_DATA EXCERPTS_
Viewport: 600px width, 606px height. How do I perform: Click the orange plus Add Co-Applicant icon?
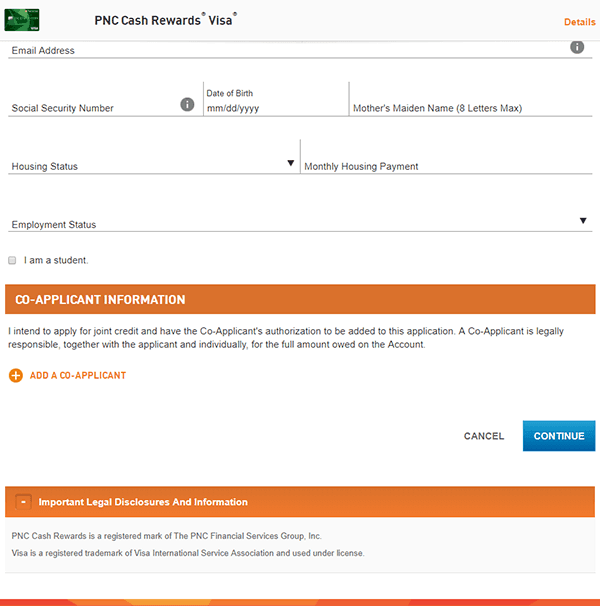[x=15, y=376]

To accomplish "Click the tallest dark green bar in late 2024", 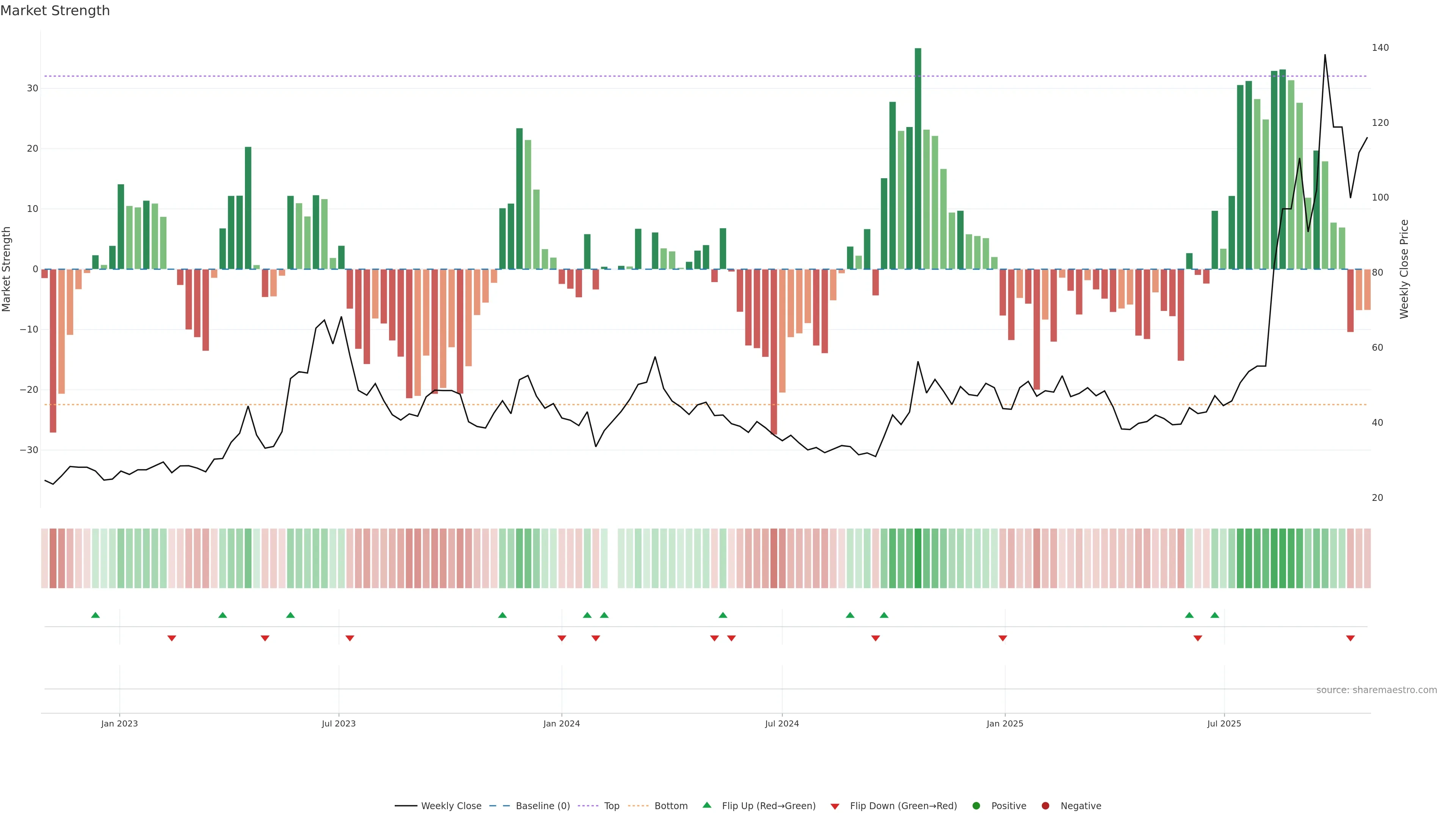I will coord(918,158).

==

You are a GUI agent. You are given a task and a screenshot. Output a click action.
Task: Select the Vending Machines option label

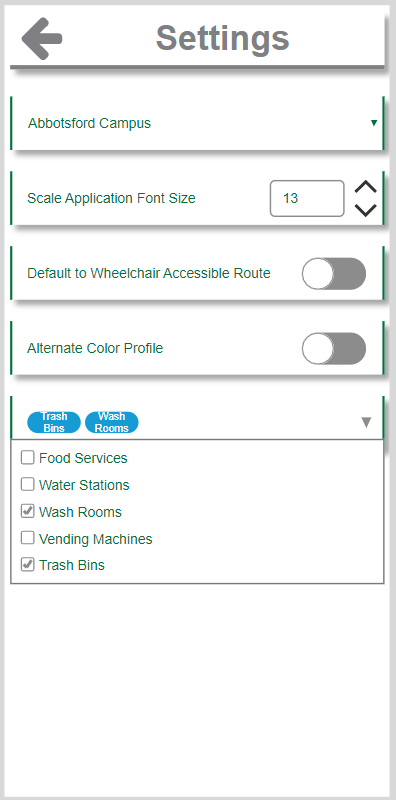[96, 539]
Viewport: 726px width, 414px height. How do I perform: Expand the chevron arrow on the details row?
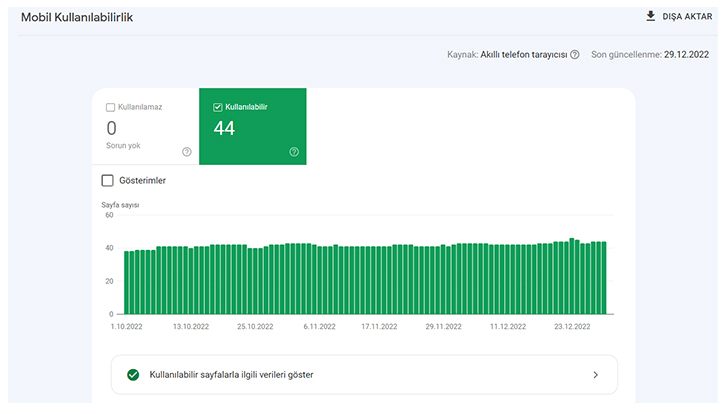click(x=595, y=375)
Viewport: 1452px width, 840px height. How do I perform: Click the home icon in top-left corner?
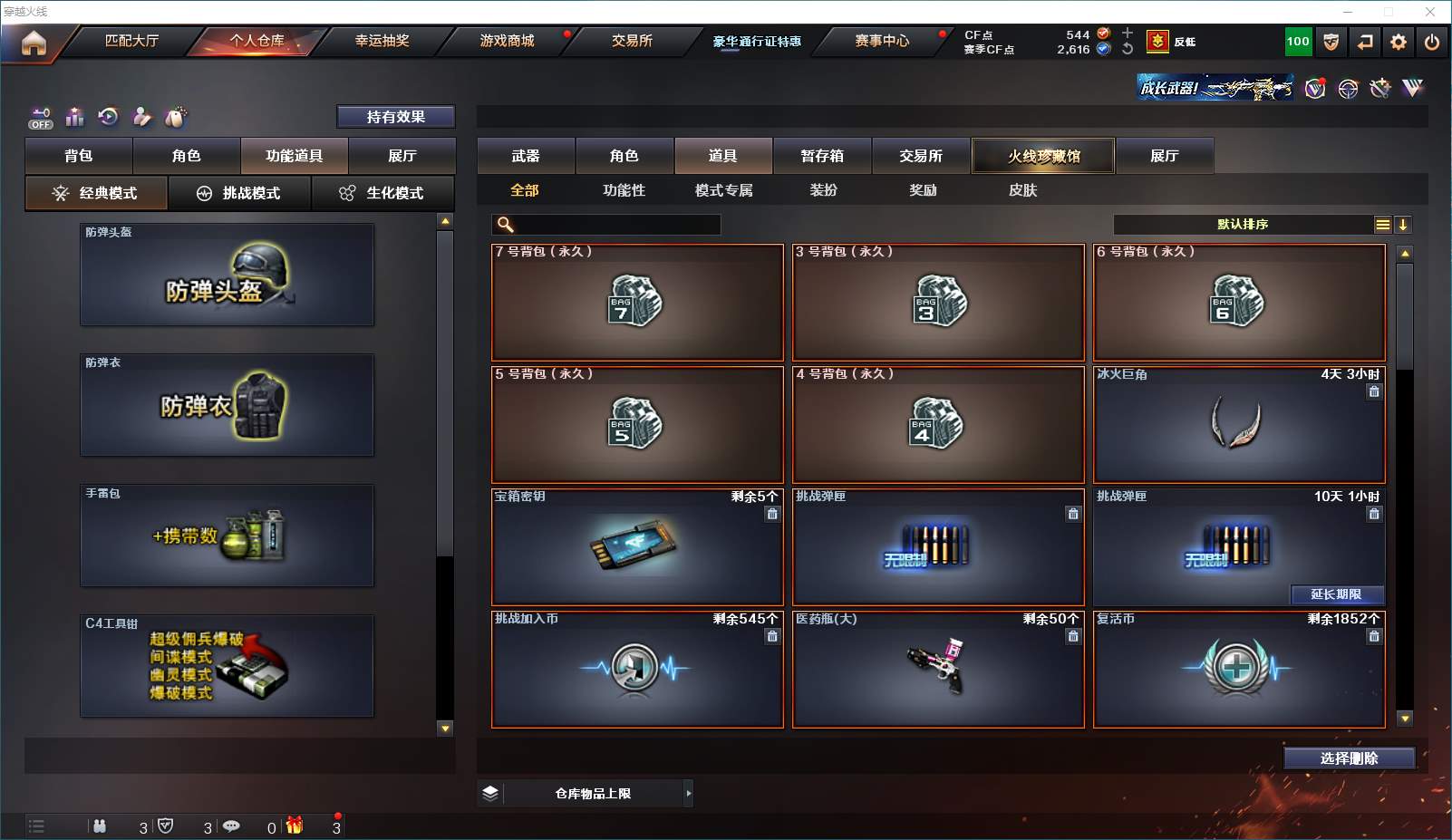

---

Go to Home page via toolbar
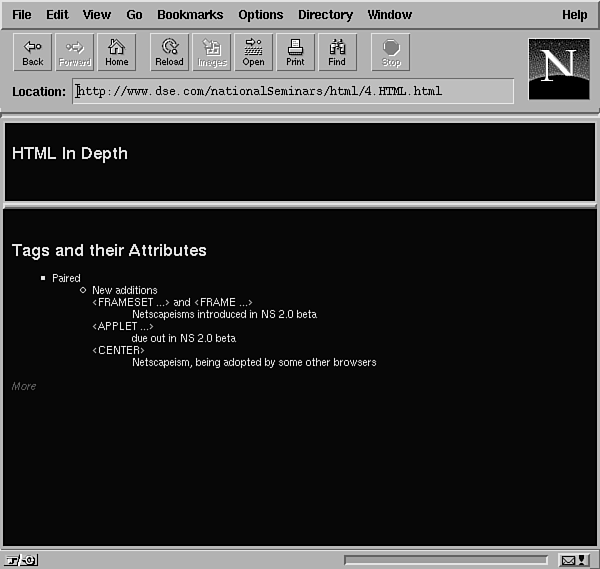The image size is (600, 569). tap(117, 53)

_EXERCISE AIM_
Recast the lines from the one containing "Viewport: 726px width, 414px" through the one containing "Viewport: 1452px width, 840px" as a Markdown table with a Row column for the row number and a Line column for the line, skipping blank lines. Leave the pictures out of the answer.

_TASK OUTPUT_
| Row | Line |
|---|---|
| 1 | Viewport: 726px width, 414px height. How do I perform: Expand the chevron arrow on the details row? |
| 2 | click(x=595, y=375) |
| 3 | Viewport: 1452px width, 840px height. How do I perform: Click the home icon in top-left corner? |